My top learnings from 2025:
- My identity is not defined by my job, my title, my role, my salary, my position or any other accomplishment. Ask yourself, “Who am I?”
- I determine my value. When my identity is no longer defined by external measures, then my identity becomes nonnegotiable. My value and my sense of worth are not determined by how much I do or how much I am paid to do what I do. When I embody my own values, I reclaim my power. Ask yourself, “What value do I bring no matter where I am or what I am doing?”
- It’s important to recognize how I have been utilizing my energy. In the last IDSA Leadership Institute Alumni Leadership Bolus, I posted about a reflection exercise to help determine what commitments and responsibilities (personal and professional) feel aligned and what no longer feels aligned. I made courageous decisions to leave my place of employment, effective Feb. 20, 2026, and personal relationships. I noticed that I was no longer leaking my energy but actually able to hold it and feel it expand within me. Ask yourself, “What do I want to say ‘No’ to in my life?”
- It’s also helpful to release old stories and my survival identity. I have spent months reflecting on my life experiences and the meaning I gave to those experiences. Most of those stories were focusing on feelings of being “not enough” or sometimes “too much,” when in fact I have always been perfect the way I am. My survival identity depended upon me believing that I needed to show up a particular way in order to be accepted, to be seen, to be valued, to be heard and to be loved – when in fact, once I honored and accepted myself as I was, without judgment and instead with compassion, that survival identity released itself. I was able to come home to myself. Ask yourself, “What parts of myself are longing to be expressed authentically?”
The end result: I am celebrating each and every aspect of myself. I am so eternally grateful for all of the hardships, challenges, breakups and breakdowns I have experienced because all of those have actually helped me come home to myself.

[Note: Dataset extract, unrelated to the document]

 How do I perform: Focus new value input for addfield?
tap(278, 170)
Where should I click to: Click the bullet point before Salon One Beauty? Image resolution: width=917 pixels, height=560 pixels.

I am embarking on a new path. I am leaving my academic ID position Feb. 20. I have chosen to do this because I want to spend the next few months with full autonomy over my time and energy. More specifically, I want to spend more time with my daughters, especially as my oldest is graduating from high school in May of 2026. I acknowledge that we can only live one day at a time, one moment at a time, and it is up to us in those moments to choose what feels most aligned with us so we can look back with no regrets.
2026 is a year of possibilities. According to the Chinese zodiac, it is the year of the fire horse. The year of momentum and action. Release what is no longer serving you for it is only holding you back from who you truly are and the life you are meant to live. And that, my friend, is someone who is bright, beautiful, intelligent, strong and capable. Hope you enjoyed this letter from my heart to yours.